>> START Data section
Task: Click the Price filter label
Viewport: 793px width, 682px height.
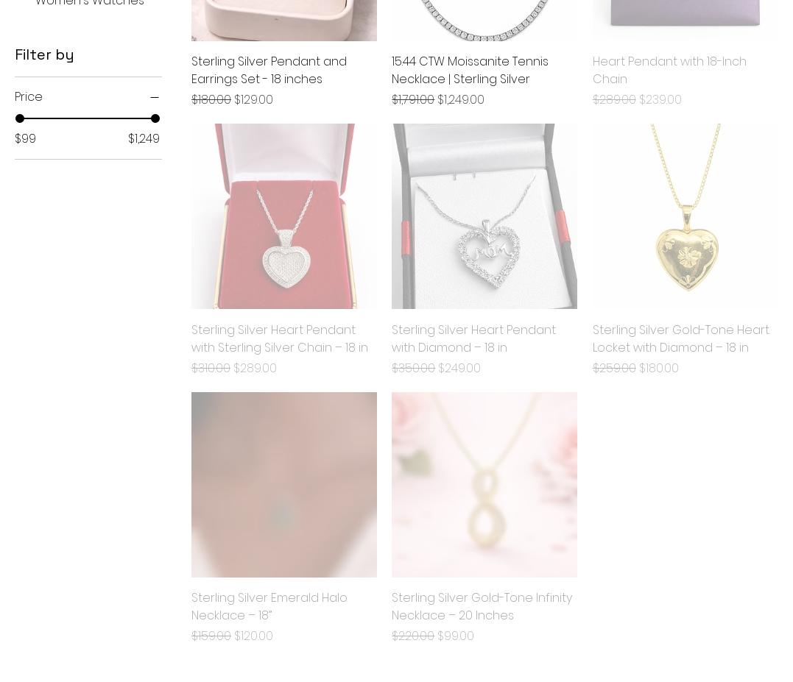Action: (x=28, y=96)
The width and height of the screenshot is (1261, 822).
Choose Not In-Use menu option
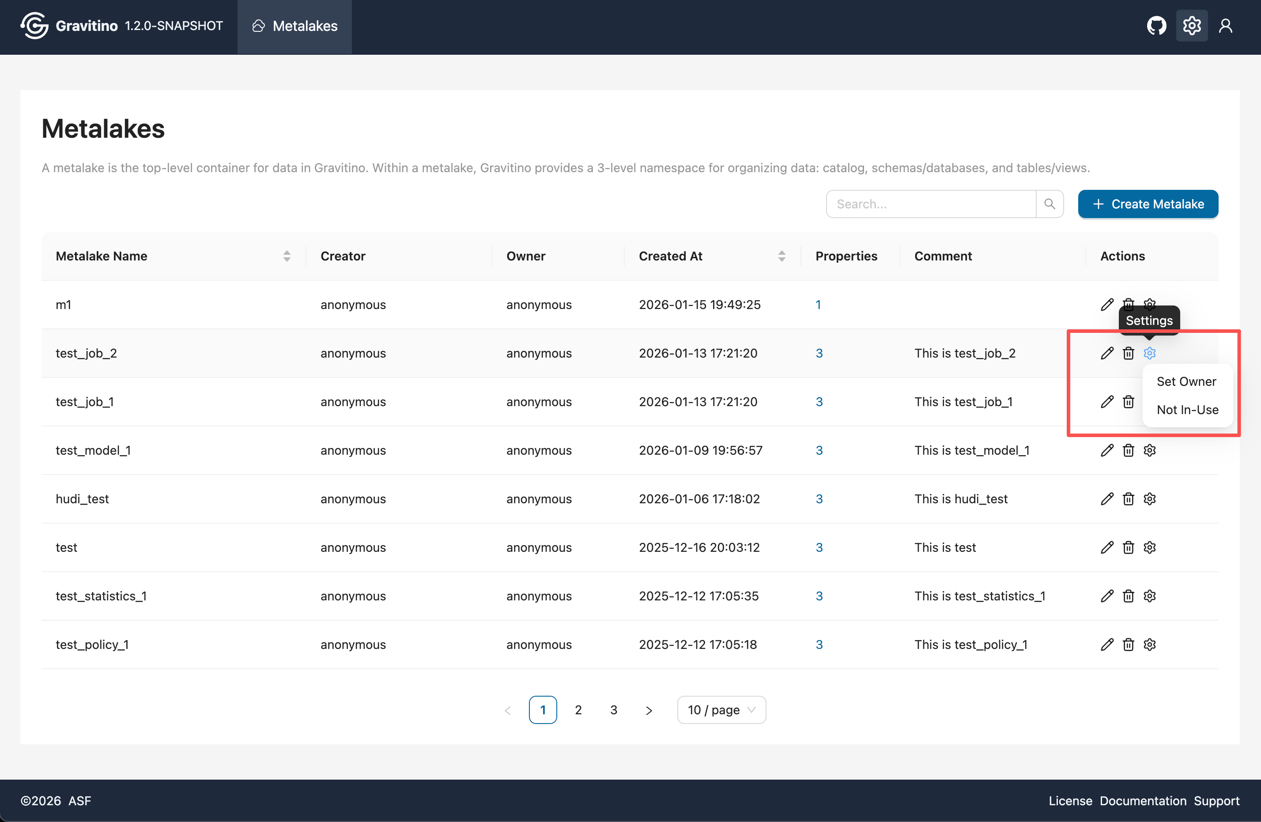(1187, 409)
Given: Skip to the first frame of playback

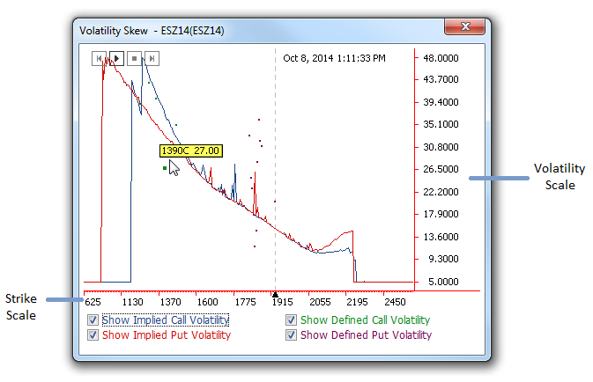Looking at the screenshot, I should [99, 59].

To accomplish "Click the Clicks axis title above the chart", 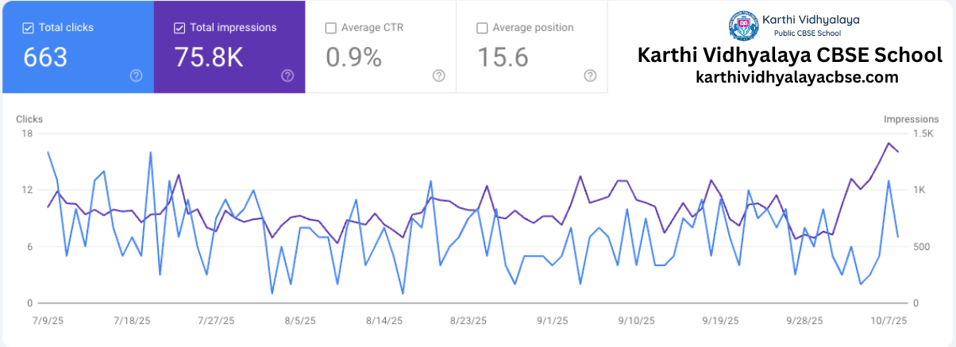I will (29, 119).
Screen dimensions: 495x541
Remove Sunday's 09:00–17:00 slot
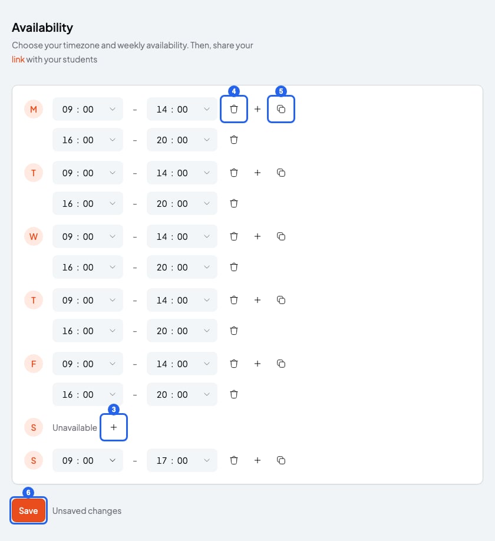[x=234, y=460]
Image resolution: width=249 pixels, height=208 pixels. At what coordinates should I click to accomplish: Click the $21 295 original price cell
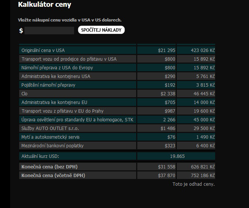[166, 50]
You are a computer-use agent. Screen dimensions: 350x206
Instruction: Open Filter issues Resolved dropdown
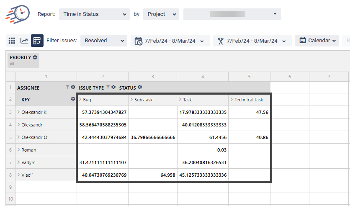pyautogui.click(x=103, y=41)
>> END Data section
= What the task asks =
How many lines of the listing above contain the string "width"? Case counts, and reply with the number alone.

= Answer to this problem =
3